Start PROVIDED PASSAGE
Is Your City (or Village) a Strong One?

So, this is brilliant. And simple.

Below is the Strong Towns Strength Test .

From the blog…

“We understand that cities are complex, adaptable systems that defy easy or precise measurement, so we asked ourselves: are there simple observations we use to signal that a city is either a strong town or on its way to becoming one?

Here are ten simple questions we call the Strong Towns Strength Test. A Strong Town should be able to answer “yes” to each of these questions.

  1. Take a photo of your main street at midday. Does the picture show more people than cars?
  2. If there were a revolution in your town, would people instinctively know where to gather to participate?
  3. Imagine your favorite street in town didn’t exist. Could it be built today if the construction had to follow your local rules?
  4. Is an owner of a single family home able to get permission to add a small rental unit onto their property without any real hassle?
  5. If your largest employer left town, are you confident the city would survive?
  6. Is it safe for children to walk or bike to school and many of their other activities without adult supervision?
End PROVIDED PASSAGE
* **SET TASKS**
A - In the Strength Test passage, what should a Strong Town be able to answer to each of the ten questions?
B - Copy out the portion of the Strength Test passage that starts at "So, this is" and ends at "of these questions.", word for word.
Start SUPPLIED ENTRIES
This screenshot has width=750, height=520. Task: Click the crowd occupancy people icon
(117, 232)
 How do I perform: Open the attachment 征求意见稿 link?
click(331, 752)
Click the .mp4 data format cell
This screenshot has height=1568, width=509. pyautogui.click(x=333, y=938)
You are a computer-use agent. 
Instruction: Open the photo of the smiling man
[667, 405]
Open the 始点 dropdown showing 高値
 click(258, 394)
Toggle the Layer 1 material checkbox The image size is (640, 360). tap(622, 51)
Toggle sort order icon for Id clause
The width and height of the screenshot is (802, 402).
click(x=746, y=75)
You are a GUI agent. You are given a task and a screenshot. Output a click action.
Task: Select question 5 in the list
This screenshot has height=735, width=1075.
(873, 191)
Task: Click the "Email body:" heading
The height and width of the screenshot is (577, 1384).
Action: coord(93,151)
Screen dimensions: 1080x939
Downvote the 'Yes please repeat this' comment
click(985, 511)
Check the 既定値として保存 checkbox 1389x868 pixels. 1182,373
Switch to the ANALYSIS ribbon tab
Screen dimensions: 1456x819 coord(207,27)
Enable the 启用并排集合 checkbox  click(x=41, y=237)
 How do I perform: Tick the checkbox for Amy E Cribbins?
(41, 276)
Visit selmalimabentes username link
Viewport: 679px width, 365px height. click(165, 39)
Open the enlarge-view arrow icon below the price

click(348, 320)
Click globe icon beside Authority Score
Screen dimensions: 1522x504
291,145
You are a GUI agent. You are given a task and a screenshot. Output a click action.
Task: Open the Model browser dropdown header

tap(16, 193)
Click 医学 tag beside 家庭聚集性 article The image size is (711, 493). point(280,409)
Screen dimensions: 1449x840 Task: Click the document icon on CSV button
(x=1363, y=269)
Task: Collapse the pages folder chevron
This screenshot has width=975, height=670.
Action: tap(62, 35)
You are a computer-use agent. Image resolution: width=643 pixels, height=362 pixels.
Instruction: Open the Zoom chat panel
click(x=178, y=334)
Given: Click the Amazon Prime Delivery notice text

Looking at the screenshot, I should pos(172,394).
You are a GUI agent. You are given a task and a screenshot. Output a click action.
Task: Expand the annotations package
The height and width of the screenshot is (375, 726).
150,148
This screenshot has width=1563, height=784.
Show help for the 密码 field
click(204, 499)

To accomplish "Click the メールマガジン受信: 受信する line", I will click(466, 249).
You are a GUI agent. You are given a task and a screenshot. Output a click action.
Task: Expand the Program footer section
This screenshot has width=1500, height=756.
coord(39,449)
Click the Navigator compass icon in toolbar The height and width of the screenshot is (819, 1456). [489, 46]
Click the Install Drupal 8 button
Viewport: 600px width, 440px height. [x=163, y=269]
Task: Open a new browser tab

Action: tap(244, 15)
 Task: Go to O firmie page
End SUPPLIED ENTRIES
* **ANSWERS BY TASK**
A - "Yes"

B -
So, this is brilliant. And simple.

Below is the Strong Towns Strength Test .

From the blog…

“We understand that cities are complex, adaptable systems that defy easy or precise measurement, so we asked ourselves: are there simple observations we use to signal that a city is either a strong town or on its way to becoming one?

Here are ten simple questions we call the Strong Towns Strength Test. A Strong Town should be able to answer “yes” to each of these questions.